Die Machbarkeitsstudie untersuchte, ob sich mit kostengünstigen Videoskopen aufgenommene „oraler Selfies“ für das OPSCC-Screening eignen. Zur Ausrüstung gehörte ein 30 Dollar teures Industrievideoskop Depstech 86T, das an einen Windows-PC-Laptop angeschlossen wurde. Das Gerät ist bekanntermaßen wasserdicht und verfügt über eine hohe Auflösung. Die Teilnehmer, die mit dem Projekt vertraut waren, wurden angewiesen, ein 20-30 Sekunden langes Video ihres Oropharynx aufzunehmen. Dazu wurde der Kopf des Videoskops zwischen den mittleren Oberkiefer-Schneidezähnen positioniert und alle anatomischen Orientierungspunkte erfasst. Anhand der Videos bewerteten die Studienautoren, ob das Videoskop in der Lage ist, klare Bilder des Oropharynx zu liefern.

Praktikabilität und Wirksamkeit des Videoskops wurden in zwei Teilstudien bewertet. In der ersten Teilstudie nahmen fünf Freiwillige Videos auf. Sie benötigten im Schnitt 36 Sekunden, um alle notwendigen Orientierungspunkte zu erfassen. Die Rückmeldungen aus einer Fokusgruppe betonten die Benutzerfreundlichkeit, die Neuartigkeit der Betrachtung des eigenen Oropharynx und die Notwendigkeit der richtigen Ausrichtung des Videoskops. Um bessere Ergebnisse zu erzielen, wurde empfohlen, die Spitze des Videoskops zu markieren und anfangs zu üben. Das Haupthindernis war die Kontrolle der Zungenposition, die für eine klare Sicht auf die Gaumenmandeln entscheidend ist. Dennoch waren die produzierten Videos von ausreichender Qualität für diagnostische Zwecke. Die Teilnehmer berichteten, dass der Prozess zwar anfangs herausfordernd war, sie sich jedoch schnell daran gewöhnten und die Aufgabe als machbar empfanden.

Ausreichend scharfe und gut beleuchtete Videos

An der zweiten Teilstudie nahmen neun Personen teil. Sie nahmen erfolgreich ihre Oropharynx-Videos auf. Diese wurden dann hinsichtlich Schärfe und Vollständigkeit bewertet. Die durchschnittliche Bewertung lag bei 3,1 auf einer 5-Punkte-Skala, was darauf hindeutet, dass die meisten Videos einen einigermaßen klaren Blick auf den Oropharynx boten. Diese Teilstudie konnte die anfangs gewonnenen Erkenntnisse über die Praktikabilität und Qualität der Verwendung von Videoskopen als Screening-Tool bestätigen. Die Prüfer stellten zwar fest, dass nicht alle Videos perfekt waren, aber insgesamt war die Qualität für Screening-Zwecke akzeptabel. Die Videos wurden anhand mehrerer Kriterien bewertet, darunter Beleuchtung, Schärfe und Sichtbarkeit wichtiger anatomischer Merkmale.
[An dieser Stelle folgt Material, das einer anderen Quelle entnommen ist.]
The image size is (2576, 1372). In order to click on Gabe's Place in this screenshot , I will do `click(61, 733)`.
Die Studienergebnisse deuten nach Ansicht der Autoren darauf hin, dass ein handelsübliches Videoskop in Verbindung mit einem Laptop effektiv scharfe und gut beleuchtete Videos des Oropharynx liefern kann. Die größte Herausforderung besteht nach wie vor darin, die Zunge so zu positionieren, dass wichtige anatomische Merkmale nicht verdeckt werden. Dennoch zeigt die Studie, dass mit der richtigen Anleitung und Übung auch Einzelpersonen mit solchen Geräten Videos erstellen können, die für das Screening von OPSCC geeignet sind.

Einfach zu handhaben und kostengünstig

Die einfache Handhabung und die Erschwinglichkeit der Videoskope machen diese den Autoren zufolge zu einem vielversprechenden Instrument für ein breit angelegtes Screening, insbesondere in Gebieten, in denen herkömmliche medizinische Bildgebungsgeräte möglicherweise nicht zur Verfügung stehen. Die Studie hebt auch das Potenzial für telemedizinische Anwendungen hervor, bei denen diese Videos von Spezialisten aus der Ferne überprüft werden könnten.
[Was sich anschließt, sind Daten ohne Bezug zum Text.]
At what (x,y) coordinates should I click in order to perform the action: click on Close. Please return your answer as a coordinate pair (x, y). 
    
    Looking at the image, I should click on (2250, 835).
Für Ross und sein Team untermauern ihre Studienergebnisse das Potenzial preiswerter Videoskope als praktikables Instrument für das Screening auf HPV-assoziierter OPSCCs. Die Methode sei einfach anwendbar und liefere Bilder in diagnostischer Qualität, insbesondere bei entsprechender Schulung der Anwender zur Überwindung anfängliche Hindernisse, etwa die Kontrolle der Zunge.
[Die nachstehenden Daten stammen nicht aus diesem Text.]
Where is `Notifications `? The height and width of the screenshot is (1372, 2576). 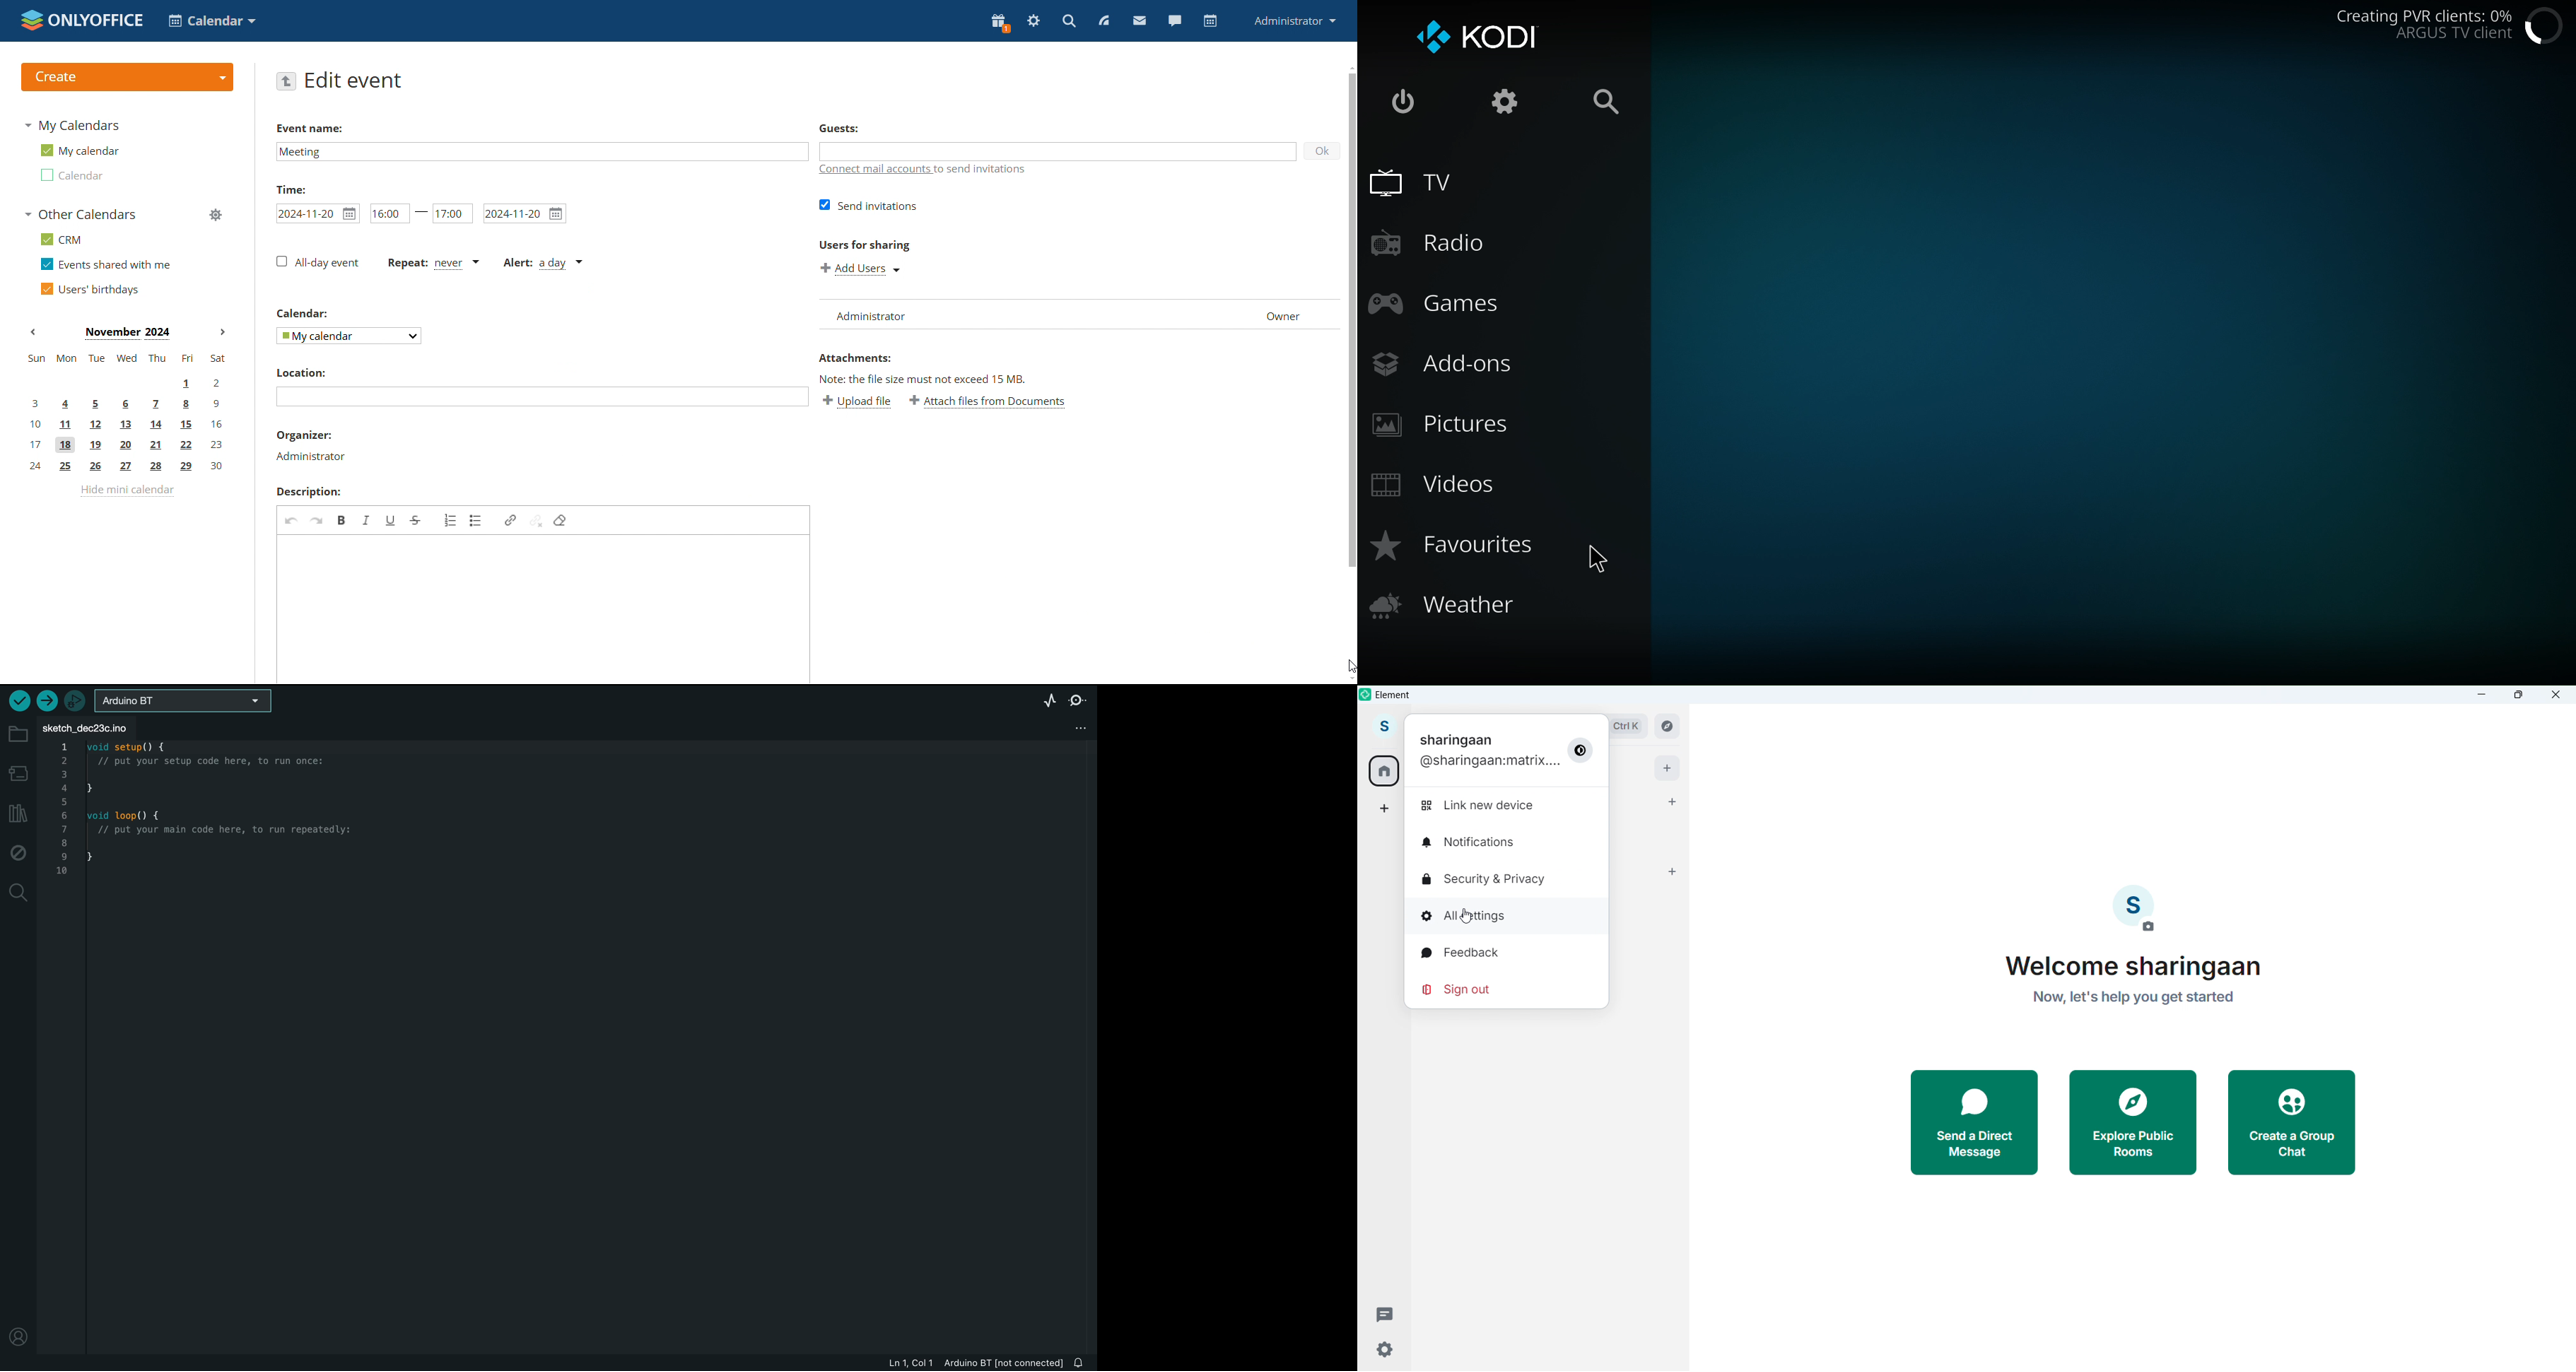
Notifications  is located at coordinates (1479, 843).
Um die Ergebnisse zu bestätigen und die Technologie in die regelmäßige Vorsorgepraxis zu integrieren seien allerdings weitere groß angelegte Studien nötig, schreiben die Autoren. Die Einführung solcher kostengünstigen Screening-Instrumente könnte die Früherkennung und Behandlung von OPSCCs erheblich verbessern und damit auch die Ergebnisse für Patienten sowie die Kosten im Gesundheitswesen senken.